Our study area encompassed several types of soil, including extremely gravelly and/or stony Leptosols, sandy Arenosols, soils of increasing clay content such as Cambisols, and high-activity clays throughout the argic horizon in the Luvisols. The probability of Beauveria occurrence was highest in the latter types of soil. Many previous studies (Mietkiewski et al. 1997; Milner 1989; Quesada-Moraga et al. 2007) reported that the occurrence of entomopathogenic fungi is associated with soils with high clay content. This may be because leaching of the inoculum is correlated with the water infiltration value of soils, which is higher in sandy soils than in finer-textured soils (Storey and Gardner 1988). Some studies also suggested that a high clay content in soil enhances the abundance and persistence of many insect pathogenic fungi because conidia are adsorbed onto clay particles (Inglis et al. 2001; Studdert et al. 1990). Therefore, the soil type is another source of information (in addition to pH ranges) that indicates the potential occurrence and persistence of entomopathogenic fungi in the forest environment.

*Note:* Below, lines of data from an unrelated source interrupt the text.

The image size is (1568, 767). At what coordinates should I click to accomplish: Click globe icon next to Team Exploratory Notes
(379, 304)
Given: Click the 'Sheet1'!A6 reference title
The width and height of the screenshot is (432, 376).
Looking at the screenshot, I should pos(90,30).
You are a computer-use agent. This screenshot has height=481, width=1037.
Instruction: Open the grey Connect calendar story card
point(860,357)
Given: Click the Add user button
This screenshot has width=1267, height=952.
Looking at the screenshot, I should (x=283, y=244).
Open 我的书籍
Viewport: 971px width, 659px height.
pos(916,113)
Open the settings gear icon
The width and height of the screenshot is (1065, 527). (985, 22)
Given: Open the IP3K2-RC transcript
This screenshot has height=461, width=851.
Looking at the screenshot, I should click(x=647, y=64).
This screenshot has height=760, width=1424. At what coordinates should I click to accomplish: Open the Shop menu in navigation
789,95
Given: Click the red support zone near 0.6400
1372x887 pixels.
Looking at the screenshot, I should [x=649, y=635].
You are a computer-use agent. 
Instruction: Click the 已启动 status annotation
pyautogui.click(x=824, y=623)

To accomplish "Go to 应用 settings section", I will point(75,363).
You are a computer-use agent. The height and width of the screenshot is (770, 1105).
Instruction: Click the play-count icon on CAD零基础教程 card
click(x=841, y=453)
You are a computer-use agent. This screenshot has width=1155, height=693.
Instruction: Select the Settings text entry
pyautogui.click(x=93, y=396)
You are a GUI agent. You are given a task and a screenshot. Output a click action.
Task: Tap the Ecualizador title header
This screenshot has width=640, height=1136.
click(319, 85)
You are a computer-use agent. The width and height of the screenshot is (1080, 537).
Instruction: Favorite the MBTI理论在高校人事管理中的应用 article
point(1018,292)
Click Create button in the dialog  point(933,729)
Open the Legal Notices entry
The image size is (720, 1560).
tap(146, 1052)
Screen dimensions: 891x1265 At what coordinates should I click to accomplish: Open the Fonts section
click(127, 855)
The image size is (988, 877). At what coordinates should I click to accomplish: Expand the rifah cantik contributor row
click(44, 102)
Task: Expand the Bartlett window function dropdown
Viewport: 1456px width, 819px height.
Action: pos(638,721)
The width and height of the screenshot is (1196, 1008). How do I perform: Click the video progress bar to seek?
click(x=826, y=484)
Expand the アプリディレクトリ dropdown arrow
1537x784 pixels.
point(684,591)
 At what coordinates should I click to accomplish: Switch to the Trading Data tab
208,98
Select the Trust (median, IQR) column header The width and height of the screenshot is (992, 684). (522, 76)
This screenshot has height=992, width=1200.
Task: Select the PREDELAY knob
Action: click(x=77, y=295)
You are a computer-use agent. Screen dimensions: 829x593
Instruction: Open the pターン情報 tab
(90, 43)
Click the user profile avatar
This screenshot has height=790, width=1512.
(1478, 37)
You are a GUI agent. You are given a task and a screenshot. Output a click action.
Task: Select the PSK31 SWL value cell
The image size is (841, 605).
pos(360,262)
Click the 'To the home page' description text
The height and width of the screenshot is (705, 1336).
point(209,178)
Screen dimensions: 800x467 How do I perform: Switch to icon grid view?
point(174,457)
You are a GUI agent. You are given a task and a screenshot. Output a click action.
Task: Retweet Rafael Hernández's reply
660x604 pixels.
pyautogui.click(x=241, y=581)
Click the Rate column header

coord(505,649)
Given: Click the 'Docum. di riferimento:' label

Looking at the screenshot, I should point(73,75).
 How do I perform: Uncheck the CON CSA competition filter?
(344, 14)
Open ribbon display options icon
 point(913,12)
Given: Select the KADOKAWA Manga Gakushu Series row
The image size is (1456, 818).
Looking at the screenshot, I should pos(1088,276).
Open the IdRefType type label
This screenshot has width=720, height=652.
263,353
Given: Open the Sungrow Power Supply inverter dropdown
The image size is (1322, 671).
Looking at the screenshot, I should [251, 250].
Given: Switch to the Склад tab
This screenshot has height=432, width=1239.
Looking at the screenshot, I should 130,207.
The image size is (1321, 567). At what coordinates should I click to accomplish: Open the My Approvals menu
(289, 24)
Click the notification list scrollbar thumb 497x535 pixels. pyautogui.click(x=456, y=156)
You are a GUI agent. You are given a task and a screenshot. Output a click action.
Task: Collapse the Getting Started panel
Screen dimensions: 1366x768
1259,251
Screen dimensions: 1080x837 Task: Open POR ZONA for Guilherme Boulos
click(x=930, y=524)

Beauveria spp. isolates were detected at more than 80% of sites and in 33.3% of soil samples, comparable to recovery rates from other countries with cold/humid temperate climates. According to Vänninen (1996), Beauveria were detected in 19.8% of soil samples from Finish soils. Typical recovery rates were 18% in the Pacific Northwest (Bruck 2004). Based on sequence alignment in the present study, three different haplotypes of Beauveria spp. were identified in forest sites: two haplotypes belonging to B. pseudobassiana species and one to B. brongniartii. B. brongniartii, an important species of entomopathogenic fungus that is indigenous to the study area, was present in 11 of 30 isolates, and ten different genotypes were detected in the samples. By comparison, 41 different B. brongniartii genotypes were detected among 63 isolates from two sites in Switzerland (Enkerli et al. 2001) and 13 B. brongniartii genotypes were detected from 92 isolates from the Tyrol region (Mayerhofer et al. 2015). In the present study, B. brongniartii was identified in soils in 41% of forest sites (five sites) and was also isolated from cockchafer grubs in two sites.

In summary, only two species of Beauveria were found in the forest soils we sampled: B. pseudobassiana and B. brongniartii. B. brongniartii, an important natural pathogen of cockchafers, did not occur frequently and its density was often below the threshold value for the effective infection of cockchafer grubs. We determined that Beauveria genotypes are sensitive to soil pH and soil types in forest environments. Our results suggest that the B. brongniartii genotype isolated from cockchafers from forest soils can expand the pool of potential BCAs in the forest environment. However, additional studies are needed to explore the genotypes of virulence and optimal pH conditions for Beauveria spp. for use as BCAs.